Light Play workshops from the Exploratorium. Images © Exploratorium, used with permission. Thanks, tinkering.exploratorium.edu!
Our version
We loved the idea of Light Play, and our colleagues at the Centre for Life were keen to produce a set for use here in the North-East of England. But while the Exploratorium’s setup is wonderfully dramatic, for our purposes there were some challenges around component availability, ease of construction, and cost.
So we simplified the components considerably. The results aren’t as gorgeous, but they’re still pretty good. The activity has prompted the response and interactions we wanted, so we’re happy.
Here are a few more details about what we – Think Physics and the Centre for Life – built:
Boxes
There’s nothing clever about our boxes; they’re large cardboard boxes with big holes cut in each end. One end is covered (internally) with good-quality tracing paper to form a screen, the other is used for access.
Things we’d do differently next time
- Use smaller boxes. The ones we picked were 465 x 465 x 600mm, and are just a bit unwieldy in use and particularly in storage. I’d go 100mm smaller in each dimension.
- Cut the holes in the sides, not the end. Rectangular apertures are more interesting than square apertures.
- Using the sides of the boxes also means you don’t have the tape holding the boxes together encroaching on the display face of the wall. Oops.
- Absolutely use double-wall boxes. It’s tricky to cut, but the resulting boxes are tough enough to stand up to many uses – we’ve so far done two Maker Faires plus an art gallery installation and a bunch of school workshops. The boxes are looking scrappy, but they’ve at least one more busy weekend in them.
- Curved corners to the cut-outs are a pain to make, but absolutely worth it in the long run. They look more pleasing than square corners.
Lights
The Exploratorium’s lights use single-LED high-output devices, which are lovely but quite costly in the UK. They also require heatsinks.
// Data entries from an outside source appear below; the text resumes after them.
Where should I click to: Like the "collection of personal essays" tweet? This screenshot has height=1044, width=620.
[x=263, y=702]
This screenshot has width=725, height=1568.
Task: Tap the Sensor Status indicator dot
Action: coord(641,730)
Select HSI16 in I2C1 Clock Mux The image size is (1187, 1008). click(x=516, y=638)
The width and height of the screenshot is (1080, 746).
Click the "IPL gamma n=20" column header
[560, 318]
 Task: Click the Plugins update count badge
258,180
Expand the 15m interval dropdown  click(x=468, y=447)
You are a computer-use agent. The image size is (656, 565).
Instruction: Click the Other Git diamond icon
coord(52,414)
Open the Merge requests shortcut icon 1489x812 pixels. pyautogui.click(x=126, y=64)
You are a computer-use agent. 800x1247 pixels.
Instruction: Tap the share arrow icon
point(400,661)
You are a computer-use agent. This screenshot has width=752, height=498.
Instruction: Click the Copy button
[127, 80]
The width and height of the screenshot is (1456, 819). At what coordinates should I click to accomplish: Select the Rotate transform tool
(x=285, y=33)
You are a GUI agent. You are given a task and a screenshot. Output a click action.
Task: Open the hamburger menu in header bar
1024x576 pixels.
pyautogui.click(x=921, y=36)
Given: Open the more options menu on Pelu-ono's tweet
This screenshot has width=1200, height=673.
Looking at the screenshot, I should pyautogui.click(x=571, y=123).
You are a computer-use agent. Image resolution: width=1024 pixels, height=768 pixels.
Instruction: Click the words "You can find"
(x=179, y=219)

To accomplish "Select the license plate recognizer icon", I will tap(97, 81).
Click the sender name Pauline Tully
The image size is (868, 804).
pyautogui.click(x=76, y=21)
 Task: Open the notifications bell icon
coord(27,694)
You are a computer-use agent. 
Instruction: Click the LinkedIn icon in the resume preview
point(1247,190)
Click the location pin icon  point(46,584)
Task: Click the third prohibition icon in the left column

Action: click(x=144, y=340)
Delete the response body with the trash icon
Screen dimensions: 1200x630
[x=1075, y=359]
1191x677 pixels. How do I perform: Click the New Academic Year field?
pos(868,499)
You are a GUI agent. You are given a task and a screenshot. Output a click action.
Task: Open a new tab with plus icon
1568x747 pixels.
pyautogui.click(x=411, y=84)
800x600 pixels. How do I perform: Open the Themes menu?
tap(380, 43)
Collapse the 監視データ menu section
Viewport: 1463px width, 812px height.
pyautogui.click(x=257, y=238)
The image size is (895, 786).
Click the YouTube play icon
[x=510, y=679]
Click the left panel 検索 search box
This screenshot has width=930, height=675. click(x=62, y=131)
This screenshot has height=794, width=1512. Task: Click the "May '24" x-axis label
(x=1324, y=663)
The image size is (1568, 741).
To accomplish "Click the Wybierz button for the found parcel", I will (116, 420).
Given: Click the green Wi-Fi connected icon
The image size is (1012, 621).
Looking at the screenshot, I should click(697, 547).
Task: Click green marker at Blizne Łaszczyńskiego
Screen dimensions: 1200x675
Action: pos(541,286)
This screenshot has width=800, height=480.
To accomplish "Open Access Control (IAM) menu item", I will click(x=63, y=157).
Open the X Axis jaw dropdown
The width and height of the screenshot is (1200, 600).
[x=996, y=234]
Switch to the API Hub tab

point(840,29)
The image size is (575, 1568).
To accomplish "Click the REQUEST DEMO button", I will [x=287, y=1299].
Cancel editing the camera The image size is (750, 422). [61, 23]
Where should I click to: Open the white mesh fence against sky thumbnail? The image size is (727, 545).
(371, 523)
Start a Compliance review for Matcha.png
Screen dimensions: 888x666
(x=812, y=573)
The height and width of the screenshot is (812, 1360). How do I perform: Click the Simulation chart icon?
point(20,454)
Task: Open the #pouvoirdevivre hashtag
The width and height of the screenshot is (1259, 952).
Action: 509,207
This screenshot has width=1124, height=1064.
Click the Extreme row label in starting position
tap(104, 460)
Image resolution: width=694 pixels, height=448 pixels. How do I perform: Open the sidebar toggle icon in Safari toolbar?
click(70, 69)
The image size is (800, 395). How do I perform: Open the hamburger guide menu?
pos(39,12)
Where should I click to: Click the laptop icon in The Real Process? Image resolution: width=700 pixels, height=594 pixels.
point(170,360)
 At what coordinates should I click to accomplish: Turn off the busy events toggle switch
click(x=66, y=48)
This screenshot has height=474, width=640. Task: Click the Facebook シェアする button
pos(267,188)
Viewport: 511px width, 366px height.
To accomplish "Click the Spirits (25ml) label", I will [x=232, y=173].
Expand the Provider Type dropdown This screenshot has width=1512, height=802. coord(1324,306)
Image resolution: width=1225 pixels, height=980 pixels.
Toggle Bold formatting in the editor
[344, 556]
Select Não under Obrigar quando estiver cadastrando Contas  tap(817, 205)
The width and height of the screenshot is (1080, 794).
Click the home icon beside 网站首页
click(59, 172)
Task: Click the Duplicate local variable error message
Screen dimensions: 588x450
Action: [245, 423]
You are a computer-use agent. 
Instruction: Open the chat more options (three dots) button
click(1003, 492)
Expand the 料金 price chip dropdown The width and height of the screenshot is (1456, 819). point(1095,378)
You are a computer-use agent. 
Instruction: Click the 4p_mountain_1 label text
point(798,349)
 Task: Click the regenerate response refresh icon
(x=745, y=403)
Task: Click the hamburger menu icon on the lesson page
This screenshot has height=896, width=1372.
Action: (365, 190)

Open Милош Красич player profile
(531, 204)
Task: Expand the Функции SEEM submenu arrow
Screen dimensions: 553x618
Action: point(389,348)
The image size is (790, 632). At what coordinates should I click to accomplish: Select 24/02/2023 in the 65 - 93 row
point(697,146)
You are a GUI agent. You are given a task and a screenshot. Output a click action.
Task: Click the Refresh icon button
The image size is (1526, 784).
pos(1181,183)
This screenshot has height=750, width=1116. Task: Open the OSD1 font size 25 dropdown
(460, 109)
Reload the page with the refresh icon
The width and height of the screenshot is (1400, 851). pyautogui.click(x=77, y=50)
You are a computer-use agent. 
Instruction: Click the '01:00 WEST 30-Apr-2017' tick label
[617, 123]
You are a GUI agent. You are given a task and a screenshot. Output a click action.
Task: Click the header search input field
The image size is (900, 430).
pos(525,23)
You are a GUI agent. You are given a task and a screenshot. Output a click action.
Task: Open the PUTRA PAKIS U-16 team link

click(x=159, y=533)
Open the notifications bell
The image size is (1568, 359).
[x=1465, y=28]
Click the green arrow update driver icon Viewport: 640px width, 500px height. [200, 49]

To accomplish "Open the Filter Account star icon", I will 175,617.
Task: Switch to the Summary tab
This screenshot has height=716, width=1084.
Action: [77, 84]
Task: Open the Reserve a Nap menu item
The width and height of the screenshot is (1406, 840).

Instead, we adopted triplets of extra-bright conventional LEDs. Having three individual light sources, even closely-spaced like this, isn’t ideal – they cast rather awkward shadows rather than the crisp outlines a single source would give, and they’re only just bright enough. However, the effect looks better than we’d feared, and the trade-off was worthwhile in our case. We used sets of three high-output LEDs of various colours, ranging from about 8,000 mCd output up to something like 11,500 mCd. Bear in mind that the sorts of cheap LEDs you’ll find in every electronics kit are rated at about 300 mCd. They’re also fairly cheap from suppliers like Kitronik and Hobbytronics.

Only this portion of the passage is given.